Seeding the Future

Yesterday I planted seeds. Literal ones in dirt that I turned over with a shovel. Hours of digging turned a weedy patch of grass

Into a patch of dirt

It doesn’t look like much. The edges are ragged. The stump in the middle is oddly shaped. (The stump was the reason the patch couldn’t be mowed.) It is just dirt.

But I sprinkled that dirt with seeds. The seeds don’t look like much either. They’re just specks that vanish the moment I sprinkle them. Yet those specks have the potential to grow into flowering plants. Digging the earth and scattering the seeds is an act of faith in the future. A gift to my future self. She will get to enjoy flowers while now I just get to feel tired and dirty. And accomplished. I’ve been intending this garden ever since we built our pandemic patio and had to chop down our dying walnut tree. Five years I’ve carried this idea in my head. Now it is begun.

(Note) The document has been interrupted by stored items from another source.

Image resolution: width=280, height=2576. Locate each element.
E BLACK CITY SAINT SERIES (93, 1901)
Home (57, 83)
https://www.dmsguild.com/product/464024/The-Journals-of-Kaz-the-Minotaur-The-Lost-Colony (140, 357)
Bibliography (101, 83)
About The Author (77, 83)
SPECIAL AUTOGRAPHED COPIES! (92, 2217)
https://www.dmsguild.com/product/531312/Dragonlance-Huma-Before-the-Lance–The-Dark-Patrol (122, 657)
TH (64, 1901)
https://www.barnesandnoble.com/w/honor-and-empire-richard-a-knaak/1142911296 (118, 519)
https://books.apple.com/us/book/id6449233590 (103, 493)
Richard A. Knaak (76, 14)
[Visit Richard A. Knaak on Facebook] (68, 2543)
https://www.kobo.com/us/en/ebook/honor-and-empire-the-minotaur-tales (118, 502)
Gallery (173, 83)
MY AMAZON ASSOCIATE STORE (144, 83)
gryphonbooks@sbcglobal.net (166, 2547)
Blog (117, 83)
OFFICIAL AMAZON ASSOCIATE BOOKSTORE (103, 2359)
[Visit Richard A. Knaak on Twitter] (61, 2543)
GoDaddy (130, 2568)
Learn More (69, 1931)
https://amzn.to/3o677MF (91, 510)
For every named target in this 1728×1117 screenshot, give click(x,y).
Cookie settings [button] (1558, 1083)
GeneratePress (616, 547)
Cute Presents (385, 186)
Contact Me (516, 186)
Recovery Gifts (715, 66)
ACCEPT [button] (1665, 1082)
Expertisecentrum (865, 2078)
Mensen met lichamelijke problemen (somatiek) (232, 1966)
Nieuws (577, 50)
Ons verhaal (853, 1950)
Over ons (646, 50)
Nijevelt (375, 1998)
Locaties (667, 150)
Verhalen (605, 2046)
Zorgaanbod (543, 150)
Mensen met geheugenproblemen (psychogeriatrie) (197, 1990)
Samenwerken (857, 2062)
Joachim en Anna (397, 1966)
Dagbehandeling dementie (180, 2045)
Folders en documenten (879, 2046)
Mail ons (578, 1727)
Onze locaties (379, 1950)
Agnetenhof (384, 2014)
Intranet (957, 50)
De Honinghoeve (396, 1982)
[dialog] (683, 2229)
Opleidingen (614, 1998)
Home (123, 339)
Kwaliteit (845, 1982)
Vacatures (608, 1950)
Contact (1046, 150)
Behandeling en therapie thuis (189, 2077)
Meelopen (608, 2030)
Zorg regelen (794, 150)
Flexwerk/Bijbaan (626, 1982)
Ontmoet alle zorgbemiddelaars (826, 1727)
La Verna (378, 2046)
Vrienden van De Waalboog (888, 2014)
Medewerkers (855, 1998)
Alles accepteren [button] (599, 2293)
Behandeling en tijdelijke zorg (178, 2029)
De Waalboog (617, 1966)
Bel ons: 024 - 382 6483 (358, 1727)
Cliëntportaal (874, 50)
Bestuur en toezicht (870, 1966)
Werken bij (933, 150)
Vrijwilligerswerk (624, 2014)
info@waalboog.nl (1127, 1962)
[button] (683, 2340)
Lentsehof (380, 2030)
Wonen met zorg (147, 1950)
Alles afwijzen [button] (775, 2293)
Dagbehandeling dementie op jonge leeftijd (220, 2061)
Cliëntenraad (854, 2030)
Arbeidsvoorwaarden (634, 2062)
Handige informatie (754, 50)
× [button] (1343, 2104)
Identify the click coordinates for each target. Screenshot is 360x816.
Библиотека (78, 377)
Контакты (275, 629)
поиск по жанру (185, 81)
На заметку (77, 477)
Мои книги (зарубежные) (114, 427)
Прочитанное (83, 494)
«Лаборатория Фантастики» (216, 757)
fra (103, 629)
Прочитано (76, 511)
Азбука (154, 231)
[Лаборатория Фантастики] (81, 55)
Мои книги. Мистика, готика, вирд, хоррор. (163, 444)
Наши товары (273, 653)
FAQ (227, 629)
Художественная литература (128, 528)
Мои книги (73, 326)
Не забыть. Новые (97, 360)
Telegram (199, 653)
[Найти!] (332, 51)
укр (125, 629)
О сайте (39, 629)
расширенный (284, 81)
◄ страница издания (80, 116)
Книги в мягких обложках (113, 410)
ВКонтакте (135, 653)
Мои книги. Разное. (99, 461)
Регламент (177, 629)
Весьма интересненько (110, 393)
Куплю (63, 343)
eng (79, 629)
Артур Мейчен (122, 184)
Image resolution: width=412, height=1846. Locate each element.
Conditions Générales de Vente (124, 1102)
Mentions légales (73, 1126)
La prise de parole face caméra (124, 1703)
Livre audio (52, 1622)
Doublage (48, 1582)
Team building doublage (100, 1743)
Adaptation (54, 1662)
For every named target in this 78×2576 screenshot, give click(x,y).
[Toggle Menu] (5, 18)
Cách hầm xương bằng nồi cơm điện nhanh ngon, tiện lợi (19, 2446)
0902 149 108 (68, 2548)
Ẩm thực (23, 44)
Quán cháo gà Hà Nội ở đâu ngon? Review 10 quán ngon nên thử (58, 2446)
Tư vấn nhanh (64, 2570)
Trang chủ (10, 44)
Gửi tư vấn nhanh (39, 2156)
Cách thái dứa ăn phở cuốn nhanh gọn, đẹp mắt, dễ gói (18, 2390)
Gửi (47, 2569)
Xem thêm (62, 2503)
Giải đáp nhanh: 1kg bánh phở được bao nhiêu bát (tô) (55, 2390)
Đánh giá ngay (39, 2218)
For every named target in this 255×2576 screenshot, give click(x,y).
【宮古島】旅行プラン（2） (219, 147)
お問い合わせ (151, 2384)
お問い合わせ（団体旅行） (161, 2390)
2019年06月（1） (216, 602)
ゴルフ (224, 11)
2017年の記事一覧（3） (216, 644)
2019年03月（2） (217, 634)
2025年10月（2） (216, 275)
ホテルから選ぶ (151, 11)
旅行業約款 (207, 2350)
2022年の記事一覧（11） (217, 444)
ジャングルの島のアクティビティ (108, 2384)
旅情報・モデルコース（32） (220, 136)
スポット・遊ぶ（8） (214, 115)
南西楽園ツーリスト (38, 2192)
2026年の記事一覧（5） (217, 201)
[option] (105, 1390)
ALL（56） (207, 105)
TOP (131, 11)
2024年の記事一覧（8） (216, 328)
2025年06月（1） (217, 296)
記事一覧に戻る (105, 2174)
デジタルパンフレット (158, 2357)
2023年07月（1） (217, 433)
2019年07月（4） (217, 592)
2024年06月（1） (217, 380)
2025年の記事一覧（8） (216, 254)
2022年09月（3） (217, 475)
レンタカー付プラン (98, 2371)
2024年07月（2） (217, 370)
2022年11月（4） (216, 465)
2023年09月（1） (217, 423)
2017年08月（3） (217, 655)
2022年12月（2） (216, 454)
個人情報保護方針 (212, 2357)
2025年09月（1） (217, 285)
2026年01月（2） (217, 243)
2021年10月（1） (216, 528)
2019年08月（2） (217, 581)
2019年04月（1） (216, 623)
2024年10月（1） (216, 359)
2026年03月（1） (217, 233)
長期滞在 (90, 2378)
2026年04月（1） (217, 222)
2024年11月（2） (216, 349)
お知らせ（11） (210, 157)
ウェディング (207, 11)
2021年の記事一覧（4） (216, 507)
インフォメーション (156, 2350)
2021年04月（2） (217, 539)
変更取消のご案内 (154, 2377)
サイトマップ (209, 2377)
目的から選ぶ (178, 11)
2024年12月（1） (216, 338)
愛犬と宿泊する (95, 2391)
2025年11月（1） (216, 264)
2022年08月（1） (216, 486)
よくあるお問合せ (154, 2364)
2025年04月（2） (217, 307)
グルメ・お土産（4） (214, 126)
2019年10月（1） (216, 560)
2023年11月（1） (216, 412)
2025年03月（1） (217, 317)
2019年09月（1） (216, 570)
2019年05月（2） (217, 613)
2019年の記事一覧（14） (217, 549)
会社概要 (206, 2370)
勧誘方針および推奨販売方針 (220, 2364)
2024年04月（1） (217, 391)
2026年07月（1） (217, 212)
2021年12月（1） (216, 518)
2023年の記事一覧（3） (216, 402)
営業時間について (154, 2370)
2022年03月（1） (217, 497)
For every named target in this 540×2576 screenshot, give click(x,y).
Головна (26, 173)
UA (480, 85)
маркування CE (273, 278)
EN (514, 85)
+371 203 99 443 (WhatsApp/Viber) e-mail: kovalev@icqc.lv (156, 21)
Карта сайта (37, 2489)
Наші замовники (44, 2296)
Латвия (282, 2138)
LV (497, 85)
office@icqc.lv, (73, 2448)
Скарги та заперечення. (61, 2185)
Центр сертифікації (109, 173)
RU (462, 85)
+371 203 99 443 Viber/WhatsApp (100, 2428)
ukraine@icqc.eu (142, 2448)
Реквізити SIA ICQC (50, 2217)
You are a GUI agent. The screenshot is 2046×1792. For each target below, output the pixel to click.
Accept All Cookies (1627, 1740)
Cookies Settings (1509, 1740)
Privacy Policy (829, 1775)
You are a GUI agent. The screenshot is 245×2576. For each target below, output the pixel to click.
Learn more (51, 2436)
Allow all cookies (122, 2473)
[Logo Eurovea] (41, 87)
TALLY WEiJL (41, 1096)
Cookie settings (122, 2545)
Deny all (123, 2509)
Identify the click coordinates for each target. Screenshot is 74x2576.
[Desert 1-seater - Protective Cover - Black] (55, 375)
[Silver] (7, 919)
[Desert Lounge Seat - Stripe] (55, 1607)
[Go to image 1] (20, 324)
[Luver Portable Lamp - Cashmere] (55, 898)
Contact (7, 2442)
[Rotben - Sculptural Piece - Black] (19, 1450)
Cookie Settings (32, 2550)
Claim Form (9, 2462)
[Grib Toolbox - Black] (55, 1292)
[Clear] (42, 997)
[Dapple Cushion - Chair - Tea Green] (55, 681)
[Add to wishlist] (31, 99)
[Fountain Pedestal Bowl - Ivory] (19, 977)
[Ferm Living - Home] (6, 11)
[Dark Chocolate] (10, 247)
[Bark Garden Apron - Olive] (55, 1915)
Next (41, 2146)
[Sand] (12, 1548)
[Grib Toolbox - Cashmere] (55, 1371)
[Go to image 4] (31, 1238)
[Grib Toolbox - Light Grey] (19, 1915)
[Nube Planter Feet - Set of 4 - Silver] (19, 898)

This garden has more work ahead of it. Future me will need to create defined edges and set it up so that the garden bed and surrounding lawn are kept separate. Over the next several months I’ll get to see which of the seeds actually sprout and where my scattering left bare patches. I may need to thin out some plants where seeds clumped together. But I did the groundwork today which makes future work possible.

There are other areas of my life where I am metaphorically doing groundwork and scattering seeds for the future. I live in a brain that is constantly watchful for conditions and trends. I read headlines and spin ten possible futures fully rendered with alarm klaxons and lists for how I should prepare. But all of that is reactive, as if I have no guiding hand in what the future will bring. And, true, my ability to control large scale events is small-to-nothing. I can’t roll back climate change, or restore a just-bulldozed historical treasure, or fix uncountable inhumane treatments of people, but I am not completely powerless. I can lay small, local groundwork for a future I want to have instead of just trying to survive what comes at me.

In eight months my patch of dirt may be gloriously abloom, or it may be a mess of re-growing grass and dirt. But the work I did means that flowers are possible when they weren’t possible before. A small patch of flowers doesn’t fix the world, but it might mean everything to a bee. It makes something better and more beautiful. Something is better than nothing.